I followed this blog to integrate this custom layer into the lambda function.
Round 4
With my custom awswrangler[zstd,s3]
layer in place, I deployed, triggered the Lambda, and…
[ERROR] Runtime.ImportModuleError: Unable to import module 'lambda_function': No module named 's3fs'
Traceback (most recent call last):
Seriously? Despite specifying s3 as an extra for awswrangler
, which should pull in s3fs
, it seemed it wasn’t explicitly available in the Python path in a way the Lambda runtime.
The Fix: One last layer. I decided to create a very minimal, separate layer just for s3fs
.
# requirements.txt
s3fs
I repeated the Docker build process above with this new requirements file, creating s3fs_layer.zip. This zip was small (around 10MB), so it fit comfortably alongside my custom awswrangler layer without busting size limits.
With this new s3fs_layer to my Lambda function… and FINALLY! Success! The Lambda could now read the zstd-compressed Parquet file from S3! The final configuration involved the customized awswrangler[zstd, s3]
and s3fp
layers.
Lessons Learned the Hard Way (So You Don’t Have to)

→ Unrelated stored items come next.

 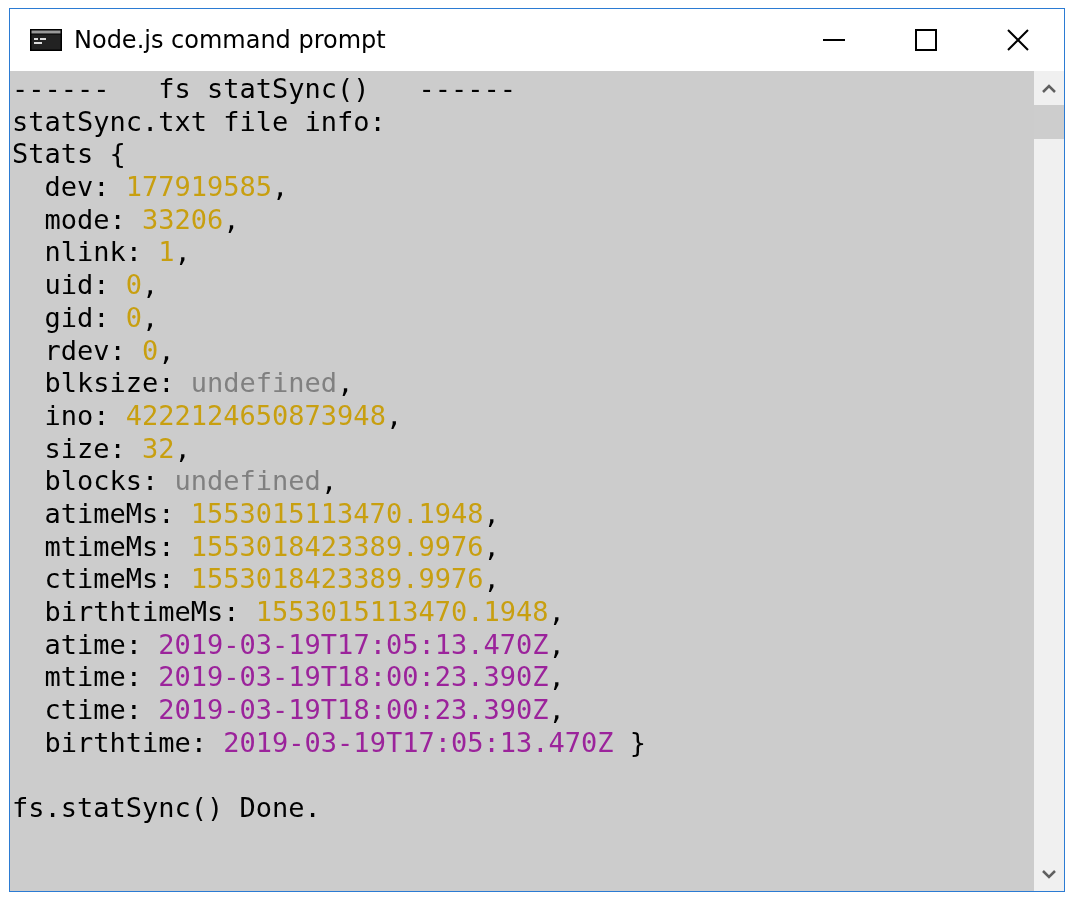 I want to click on console-line: blocks: undefined,, so click(x=190, y=482).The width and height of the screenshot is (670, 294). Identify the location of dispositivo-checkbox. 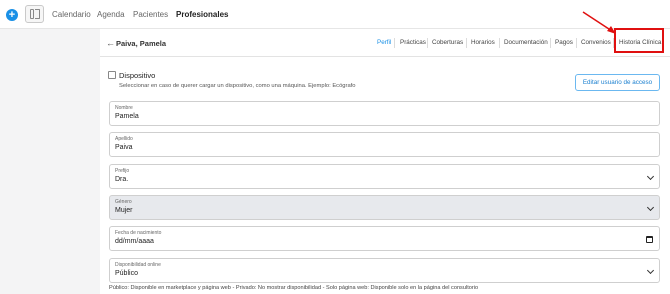
(112, 75).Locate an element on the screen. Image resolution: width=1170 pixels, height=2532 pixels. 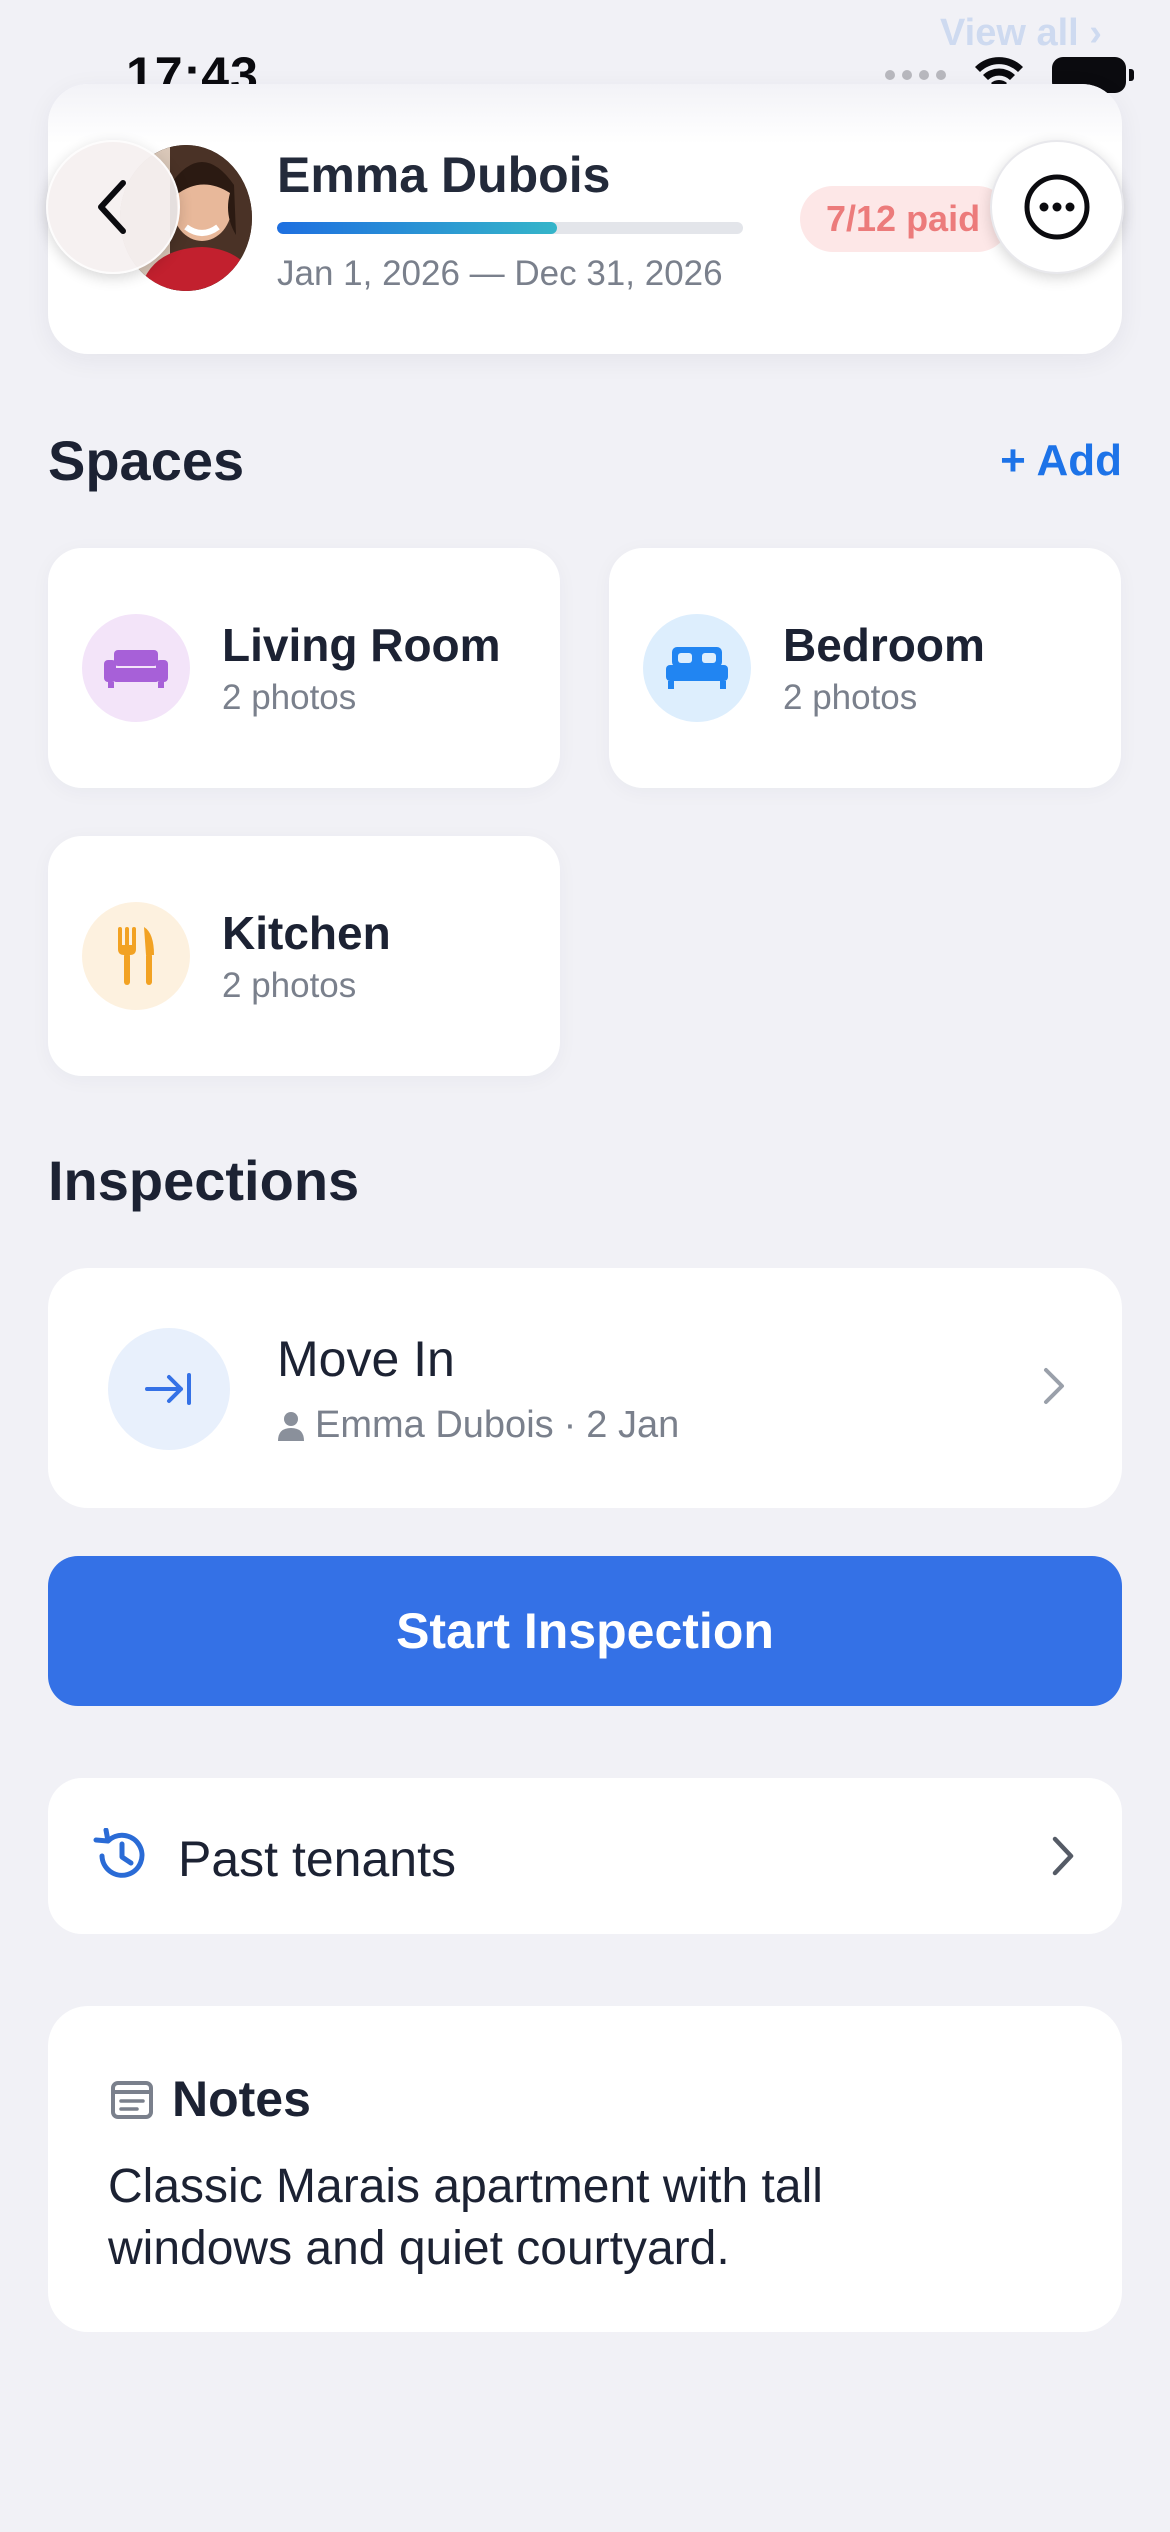
inspection-meta: Emma Dubois · 2 Jan is located at coordinates (478, 1426).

- Strategic Layering is Key: Respect Lambda’s function and size (e.g, layer) limits.
- Embrace IaC (like Pulumi): Rapidly iterate on configurations (regions, Python versions, layers) in code, avoiding manual errors and saving time.
- Build Lambda Layers with Docker: For reliable compatibility, mirror the Lambda runtime using Docker. Don’t assume official layers have every feature.
This journey through Lambda, Pulumi, and Python packaging was a tough but valuable lesson. May it smooth your path in the serverless world!